Some tips on better living:
“Not everyone has a heart like yours”.
This rings true, as often, we expect to be treated the way we treat others. We presume that because we act a certain way and do certain things, the people around us will reciprocate the good nature. This tends to lead to unhappiness and anger as we soon come to realize that our actions have little to no bearing on the way others behave. Now this isn’t true about all people, but it is something to be wary of. Some people see your good nature and can take advantage of it. This could be done by asking for a great number of favours (at your inconvenience even), acting in a manner they know is wrong but they are aware of the fact you will not do anything. That’s why you need to protect yourself. Put yourself first. Those with a good nature are always looking to put others’ needs before their own. Now don’t get me wrong, helping others and being a good person is great – but not at the expense of yourself. You can’t be doing incredible things and being an amazing person when the energy isn’t reciprocated. Understand what is important to you, and don’t let “being a good person” compromise your values and beliefs on how people should treat you (based on how you treat them). Don’t let people trick you into believing that you don’t deserve to be treated a certain way if you give them what they want in that same aspect.
Something I’ve also come to realize that makes a world of difference is: Not everything requires a reaction – or the same level of reaction. This means that although someone may have upset or wronged you, sometimes what may be best for you is not reacting to the situation at all. Now this doesn’t mean you let people do bad things and not do anything, but rather remove yourself from the situation. Alternatively, if you are upset or wronged by someone, base your reaction off how bad the situation is. You can’t react the same way if someone cuts in front of you in a line and if someone speaks terribly about your mother or slaps you in the face. Have the emotional intelligence to analyze the situation and decide on the scale of your reaction, if any. Now I know this is hard, I can attest to it. But I can also tell you that once you are able to do it, your life becomes so much simpler. Not every disagreement is worth fighting. Not every fight is worth screaming at each other. And not everything requires any action at all.

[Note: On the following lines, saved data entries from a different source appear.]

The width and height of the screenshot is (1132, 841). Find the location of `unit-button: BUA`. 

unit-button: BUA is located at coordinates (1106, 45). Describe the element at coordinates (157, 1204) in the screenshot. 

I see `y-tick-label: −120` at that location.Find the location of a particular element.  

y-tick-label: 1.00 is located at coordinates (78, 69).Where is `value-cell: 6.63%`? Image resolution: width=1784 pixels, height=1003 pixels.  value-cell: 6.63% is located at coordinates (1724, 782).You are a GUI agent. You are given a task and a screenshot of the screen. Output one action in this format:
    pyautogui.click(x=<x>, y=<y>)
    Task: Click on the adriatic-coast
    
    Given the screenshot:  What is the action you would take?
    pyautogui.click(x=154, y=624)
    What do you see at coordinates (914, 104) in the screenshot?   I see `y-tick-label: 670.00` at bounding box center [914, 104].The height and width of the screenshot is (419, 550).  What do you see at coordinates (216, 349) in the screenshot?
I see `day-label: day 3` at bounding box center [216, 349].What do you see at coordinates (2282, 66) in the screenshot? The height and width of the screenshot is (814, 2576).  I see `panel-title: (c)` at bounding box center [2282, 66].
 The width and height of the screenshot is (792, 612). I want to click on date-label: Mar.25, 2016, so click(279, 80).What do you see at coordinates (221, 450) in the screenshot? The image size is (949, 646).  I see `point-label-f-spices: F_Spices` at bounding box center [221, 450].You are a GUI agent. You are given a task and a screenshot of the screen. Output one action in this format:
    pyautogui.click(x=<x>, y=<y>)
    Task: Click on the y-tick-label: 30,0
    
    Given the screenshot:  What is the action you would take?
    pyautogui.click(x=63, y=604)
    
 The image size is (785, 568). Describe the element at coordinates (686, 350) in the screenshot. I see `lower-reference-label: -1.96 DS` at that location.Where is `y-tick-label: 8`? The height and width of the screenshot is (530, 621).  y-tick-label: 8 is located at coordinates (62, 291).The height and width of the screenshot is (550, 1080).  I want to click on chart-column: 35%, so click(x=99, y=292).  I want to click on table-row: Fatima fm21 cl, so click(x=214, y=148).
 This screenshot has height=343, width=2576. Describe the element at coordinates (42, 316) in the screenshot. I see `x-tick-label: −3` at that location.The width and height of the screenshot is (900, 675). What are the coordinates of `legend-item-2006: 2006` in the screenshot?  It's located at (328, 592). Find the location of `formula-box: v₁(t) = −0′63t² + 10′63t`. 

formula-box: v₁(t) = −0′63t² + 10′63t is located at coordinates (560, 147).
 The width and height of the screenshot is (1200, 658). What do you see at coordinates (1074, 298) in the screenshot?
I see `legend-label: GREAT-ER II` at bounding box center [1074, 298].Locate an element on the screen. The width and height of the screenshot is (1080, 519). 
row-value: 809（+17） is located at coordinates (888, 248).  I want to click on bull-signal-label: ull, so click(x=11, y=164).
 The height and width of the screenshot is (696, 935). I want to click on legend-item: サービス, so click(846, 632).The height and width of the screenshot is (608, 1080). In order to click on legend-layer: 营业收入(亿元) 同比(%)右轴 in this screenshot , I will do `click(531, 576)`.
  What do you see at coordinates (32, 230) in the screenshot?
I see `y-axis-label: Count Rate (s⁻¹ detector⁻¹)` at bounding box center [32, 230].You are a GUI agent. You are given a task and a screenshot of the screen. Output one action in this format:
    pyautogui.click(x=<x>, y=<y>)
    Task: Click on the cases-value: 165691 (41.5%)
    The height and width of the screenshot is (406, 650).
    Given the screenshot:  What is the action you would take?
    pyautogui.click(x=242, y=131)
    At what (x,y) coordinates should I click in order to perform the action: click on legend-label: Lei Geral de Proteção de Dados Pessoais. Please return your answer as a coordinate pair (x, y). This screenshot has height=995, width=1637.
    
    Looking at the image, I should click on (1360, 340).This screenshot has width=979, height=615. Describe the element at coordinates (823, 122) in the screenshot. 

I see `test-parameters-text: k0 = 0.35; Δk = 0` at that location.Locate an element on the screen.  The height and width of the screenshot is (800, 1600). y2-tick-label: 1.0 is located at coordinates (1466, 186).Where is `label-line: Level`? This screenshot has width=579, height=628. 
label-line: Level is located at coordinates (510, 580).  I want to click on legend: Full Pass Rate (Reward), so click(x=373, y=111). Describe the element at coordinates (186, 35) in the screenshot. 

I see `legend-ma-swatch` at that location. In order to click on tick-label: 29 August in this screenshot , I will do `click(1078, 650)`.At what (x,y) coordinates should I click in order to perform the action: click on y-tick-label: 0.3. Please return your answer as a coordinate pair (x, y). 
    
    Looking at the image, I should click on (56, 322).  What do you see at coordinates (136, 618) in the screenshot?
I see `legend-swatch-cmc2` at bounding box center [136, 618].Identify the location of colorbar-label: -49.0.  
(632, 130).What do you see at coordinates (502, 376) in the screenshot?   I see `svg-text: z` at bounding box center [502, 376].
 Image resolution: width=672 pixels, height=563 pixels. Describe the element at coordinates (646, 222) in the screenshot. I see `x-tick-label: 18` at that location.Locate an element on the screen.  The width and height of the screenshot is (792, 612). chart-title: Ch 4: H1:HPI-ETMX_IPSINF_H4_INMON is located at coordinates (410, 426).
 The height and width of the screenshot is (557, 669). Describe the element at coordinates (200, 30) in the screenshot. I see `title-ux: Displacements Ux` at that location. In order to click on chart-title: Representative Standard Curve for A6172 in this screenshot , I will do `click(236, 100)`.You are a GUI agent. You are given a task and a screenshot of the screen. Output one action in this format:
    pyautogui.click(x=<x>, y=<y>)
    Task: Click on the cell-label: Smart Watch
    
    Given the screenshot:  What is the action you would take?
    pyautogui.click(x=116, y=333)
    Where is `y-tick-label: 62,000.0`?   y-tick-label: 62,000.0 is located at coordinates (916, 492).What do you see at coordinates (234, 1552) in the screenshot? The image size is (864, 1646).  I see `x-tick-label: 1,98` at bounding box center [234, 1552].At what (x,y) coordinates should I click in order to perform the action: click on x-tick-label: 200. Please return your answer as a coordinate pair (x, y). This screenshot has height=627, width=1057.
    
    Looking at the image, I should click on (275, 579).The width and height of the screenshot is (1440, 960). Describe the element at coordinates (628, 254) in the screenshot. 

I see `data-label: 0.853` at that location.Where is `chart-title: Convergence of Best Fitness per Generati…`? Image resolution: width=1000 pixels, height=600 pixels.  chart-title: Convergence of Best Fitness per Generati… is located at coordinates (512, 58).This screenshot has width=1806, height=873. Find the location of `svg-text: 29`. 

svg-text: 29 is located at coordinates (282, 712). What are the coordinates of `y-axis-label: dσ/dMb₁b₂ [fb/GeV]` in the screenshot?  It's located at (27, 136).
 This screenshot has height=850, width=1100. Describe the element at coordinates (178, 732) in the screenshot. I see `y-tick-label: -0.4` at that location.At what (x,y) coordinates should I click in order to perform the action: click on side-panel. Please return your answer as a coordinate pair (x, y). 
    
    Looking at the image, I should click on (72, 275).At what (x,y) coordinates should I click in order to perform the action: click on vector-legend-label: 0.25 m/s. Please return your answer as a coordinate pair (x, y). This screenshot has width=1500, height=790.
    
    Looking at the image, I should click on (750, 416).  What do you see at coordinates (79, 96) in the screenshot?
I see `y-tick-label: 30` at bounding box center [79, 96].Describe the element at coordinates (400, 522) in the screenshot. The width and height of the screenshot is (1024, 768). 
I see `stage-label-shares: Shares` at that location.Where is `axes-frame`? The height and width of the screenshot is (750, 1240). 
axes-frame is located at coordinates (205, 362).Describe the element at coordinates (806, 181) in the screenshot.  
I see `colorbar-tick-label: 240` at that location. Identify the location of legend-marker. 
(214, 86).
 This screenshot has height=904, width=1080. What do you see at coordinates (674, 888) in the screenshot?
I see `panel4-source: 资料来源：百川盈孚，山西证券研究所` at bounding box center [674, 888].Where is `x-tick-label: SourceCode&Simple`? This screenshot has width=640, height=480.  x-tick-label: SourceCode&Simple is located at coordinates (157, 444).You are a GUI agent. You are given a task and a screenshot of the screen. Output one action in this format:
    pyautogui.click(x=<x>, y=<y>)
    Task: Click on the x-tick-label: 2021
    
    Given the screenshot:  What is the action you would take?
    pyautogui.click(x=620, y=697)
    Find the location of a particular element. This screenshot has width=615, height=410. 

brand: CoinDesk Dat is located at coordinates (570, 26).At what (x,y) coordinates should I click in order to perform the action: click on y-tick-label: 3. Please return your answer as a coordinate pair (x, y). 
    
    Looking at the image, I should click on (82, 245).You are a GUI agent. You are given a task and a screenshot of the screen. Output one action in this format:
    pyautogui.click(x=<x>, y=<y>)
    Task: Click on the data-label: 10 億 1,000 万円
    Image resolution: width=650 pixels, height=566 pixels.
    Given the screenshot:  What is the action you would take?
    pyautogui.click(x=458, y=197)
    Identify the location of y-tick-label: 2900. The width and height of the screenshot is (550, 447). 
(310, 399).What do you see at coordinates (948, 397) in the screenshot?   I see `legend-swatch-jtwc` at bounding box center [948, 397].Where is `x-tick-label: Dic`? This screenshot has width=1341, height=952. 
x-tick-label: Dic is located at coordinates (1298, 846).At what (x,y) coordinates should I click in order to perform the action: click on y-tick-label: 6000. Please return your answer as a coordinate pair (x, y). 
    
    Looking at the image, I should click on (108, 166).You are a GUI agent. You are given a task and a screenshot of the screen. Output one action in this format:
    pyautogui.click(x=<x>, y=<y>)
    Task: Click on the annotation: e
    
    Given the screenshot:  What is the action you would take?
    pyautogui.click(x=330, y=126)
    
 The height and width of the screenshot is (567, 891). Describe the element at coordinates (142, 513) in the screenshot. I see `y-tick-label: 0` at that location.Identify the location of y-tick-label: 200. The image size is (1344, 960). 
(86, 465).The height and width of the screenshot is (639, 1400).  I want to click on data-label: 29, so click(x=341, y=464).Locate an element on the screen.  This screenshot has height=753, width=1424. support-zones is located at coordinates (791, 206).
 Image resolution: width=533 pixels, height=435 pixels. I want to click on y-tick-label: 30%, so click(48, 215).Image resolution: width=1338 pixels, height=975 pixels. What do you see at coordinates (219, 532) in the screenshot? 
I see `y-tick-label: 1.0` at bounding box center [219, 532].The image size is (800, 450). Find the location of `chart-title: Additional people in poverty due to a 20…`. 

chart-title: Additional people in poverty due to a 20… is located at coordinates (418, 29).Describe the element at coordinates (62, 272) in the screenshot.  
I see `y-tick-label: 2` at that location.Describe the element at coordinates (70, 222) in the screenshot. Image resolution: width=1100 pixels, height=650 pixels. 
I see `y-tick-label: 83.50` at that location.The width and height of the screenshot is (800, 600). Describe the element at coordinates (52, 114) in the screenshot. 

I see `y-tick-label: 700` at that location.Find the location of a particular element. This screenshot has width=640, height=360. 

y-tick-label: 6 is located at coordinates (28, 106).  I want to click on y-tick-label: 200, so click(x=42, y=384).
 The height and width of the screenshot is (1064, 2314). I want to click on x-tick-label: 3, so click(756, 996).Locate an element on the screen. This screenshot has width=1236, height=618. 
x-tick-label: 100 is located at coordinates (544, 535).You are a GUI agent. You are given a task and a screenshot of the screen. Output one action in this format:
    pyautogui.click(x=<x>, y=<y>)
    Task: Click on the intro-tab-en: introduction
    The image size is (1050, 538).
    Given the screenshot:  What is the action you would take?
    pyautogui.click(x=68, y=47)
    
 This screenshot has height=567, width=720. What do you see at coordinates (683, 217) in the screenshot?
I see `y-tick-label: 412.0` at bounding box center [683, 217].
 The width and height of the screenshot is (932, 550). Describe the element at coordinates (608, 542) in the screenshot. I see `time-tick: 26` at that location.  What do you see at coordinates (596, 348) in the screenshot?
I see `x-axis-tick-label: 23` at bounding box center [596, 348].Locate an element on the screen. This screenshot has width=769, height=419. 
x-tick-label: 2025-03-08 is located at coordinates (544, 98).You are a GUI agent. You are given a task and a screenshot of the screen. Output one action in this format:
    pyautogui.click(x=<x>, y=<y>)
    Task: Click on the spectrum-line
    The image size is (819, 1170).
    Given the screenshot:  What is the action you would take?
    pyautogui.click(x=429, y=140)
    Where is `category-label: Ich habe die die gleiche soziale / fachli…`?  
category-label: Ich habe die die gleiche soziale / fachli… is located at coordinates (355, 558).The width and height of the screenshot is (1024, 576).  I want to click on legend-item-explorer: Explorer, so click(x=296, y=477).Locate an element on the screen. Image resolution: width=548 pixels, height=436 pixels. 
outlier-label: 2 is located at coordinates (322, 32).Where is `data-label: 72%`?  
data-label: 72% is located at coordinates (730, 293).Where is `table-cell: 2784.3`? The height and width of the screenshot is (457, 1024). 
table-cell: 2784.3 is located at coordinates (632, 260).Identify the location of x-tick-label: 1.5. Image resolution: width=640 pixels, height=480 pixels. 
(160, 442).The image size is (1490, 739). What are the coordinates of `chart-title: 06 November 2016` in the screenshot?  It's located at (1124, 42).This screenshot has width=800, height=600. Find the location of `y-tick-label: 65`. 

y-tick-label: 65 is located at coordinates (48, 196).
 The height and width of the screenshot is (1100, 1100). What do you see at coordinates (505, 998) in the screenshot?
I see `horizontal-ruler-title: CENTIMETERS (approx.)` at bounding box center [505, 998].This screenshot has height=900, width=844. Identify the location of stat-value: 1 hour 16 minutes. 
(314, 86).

Another tip on better living is this: Don’t let people bully you into a way of thinking. To relate to my age mates and younger, I’ll reference artist Kanye West. He claims he was misinterpreted and coerced (in a sense) into saying the controversial things he did about slaver in America being a choice, as well as his support (to the dismay of his followers) for Donald Trump.
Everyone has a different idea on what’s best for everyone around them – including you. So know what matters to you and the way you are, and don’t let people influence your thinking and decision making based on their line of thinking. This will impact you negatively as people often give advice based off personal experience – so they will tell you to do something because when they were in a situation similar to yours, that worked for them. Every situation is different, with many variables leading to the conclusion of the event – and so to apply your own life experience to someone else’s situation is stupid. Taking such advice blindly and doing what is told, is equally as stupid. Live your life the way YOU want to. Don’t let every Tom, Dick and Harry tell you who you are or what’s best for you.
The last tip ties into the first one:
Don’t let people’s actions affect you.
People do things for whatever reason they feel like. So never let people’s irrational or seemingly odd actions drag you down. You have no control over them, so why should it worry you? People will do things you will question and question, but sometimes it’s best to not even let them get us to the point we should question them. Just leave them be and focus on yourself. You are the only person you are in control of, and people will always do whatever they feel is best for them – so why let their actions concern you? Regardless of how selfish or crazy a persons actions are, remember that to them – they know why they’re doing it. Apply the same mindset and do whatever is best for you. If you don’t agree with their actions, set yourself apart from them and move on with your life. It isn’t going to kill you.